January 1, 2012

Gifts

Dear Carter,

I'm sorry that I haven't updated your blog lately. I've just been busy enjoying time with your brother and sister while they've been out of school, and doing a bunch of organizing and house cleaning. We've had a lot of family time which has been healing for your Daddy and I. I felt as though I was so behind on everything ever since I got a job, and this last week I have gotten ahead on all of it....it feels good!!

Things around here have been going ok. There's a lot of stuff to update about, and I promise to do that throughout the week. It was a bit of a tough Christmas because we were missing you, but I would say that it seemed a little bit more normal than last year's did. We just miss you and wish that you were here with us rather than having a birthday party with Jesus, but we know that you had an amazing holiday up there with him.

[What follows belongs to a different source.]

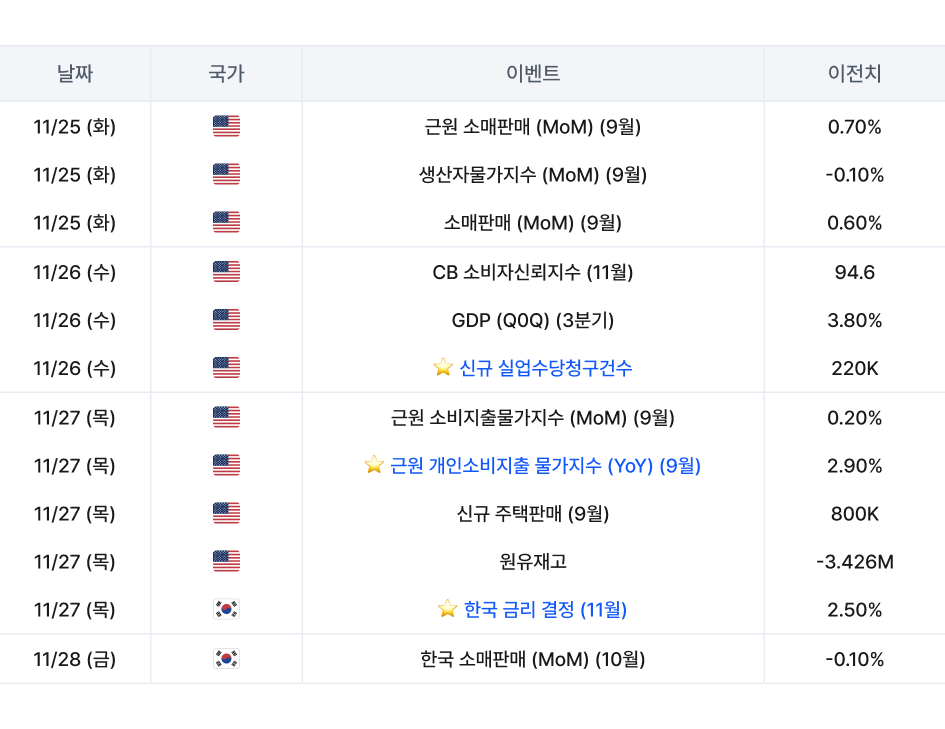
Task: Select the 이벤트 column header
Action: tap(533, 74)
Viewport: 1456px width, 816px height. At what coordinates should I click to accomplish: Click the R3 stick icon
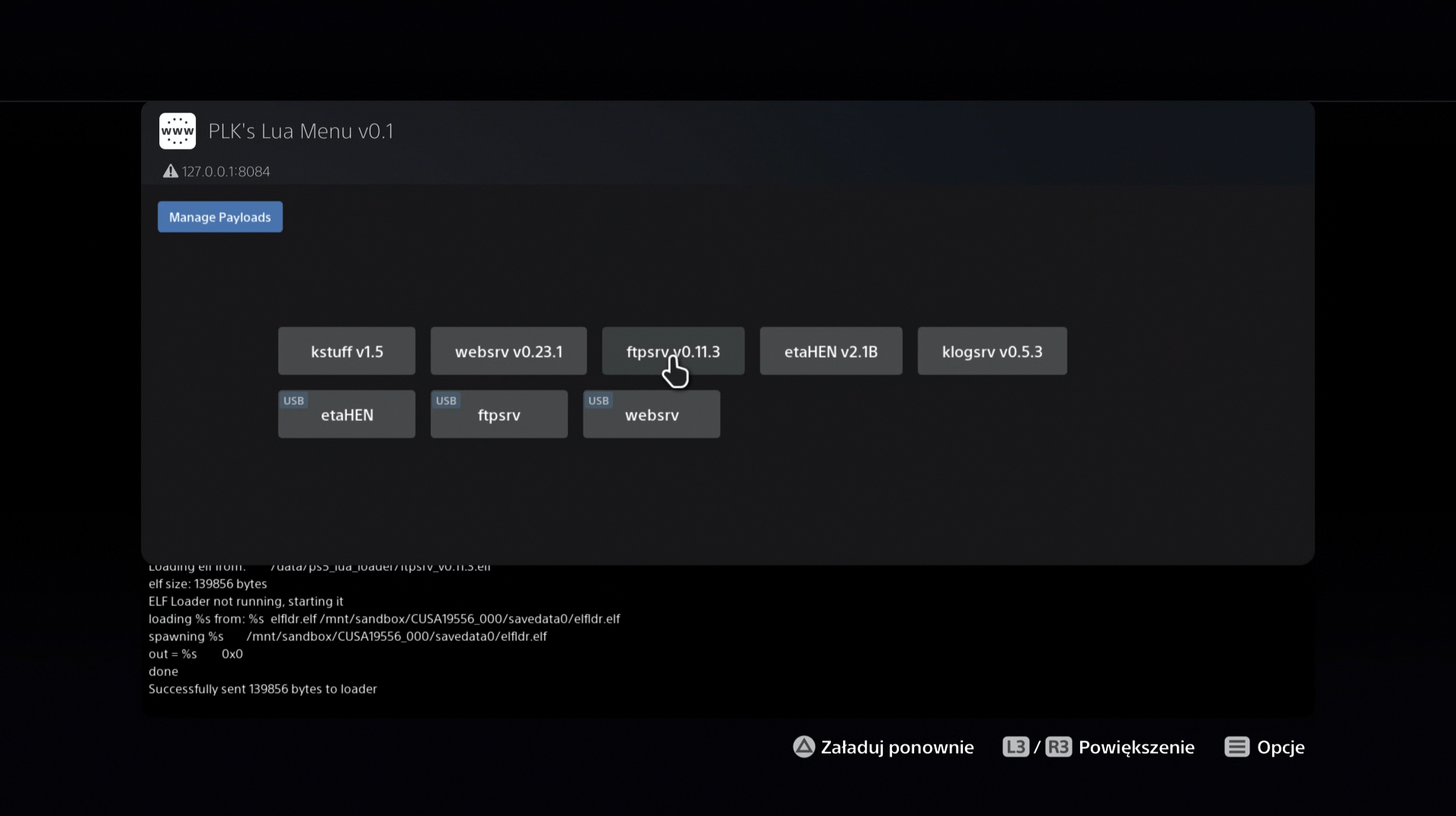coord(1058,747)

I have had a few things happen over the last week or so that has made me realize that in many MANY ways I am wasting the gifts that you have given me by choosing me to be your mommy. I have decided that I am NO LONGER doing this, and will rise to my full potential. I feel like I have so much more that I could be doing, and I promise you that I am going to start doing it! What does this mean exactly? I have to be honest in saying that I'm not 100% sure, but I can tell you that I have stopped dragging my feet on a few projects, and absolutely promise to do more writing on this blog. I feel like I owe it to you. I owe it to your brother and sister to give them this journal to reflect on when they are old enough to appreciate it.

I love you so much baby boy, and I only hope that I make you proud.

1 comment:

Michelle said...

I cannot imagine him not being proud of you, you are an awesome person!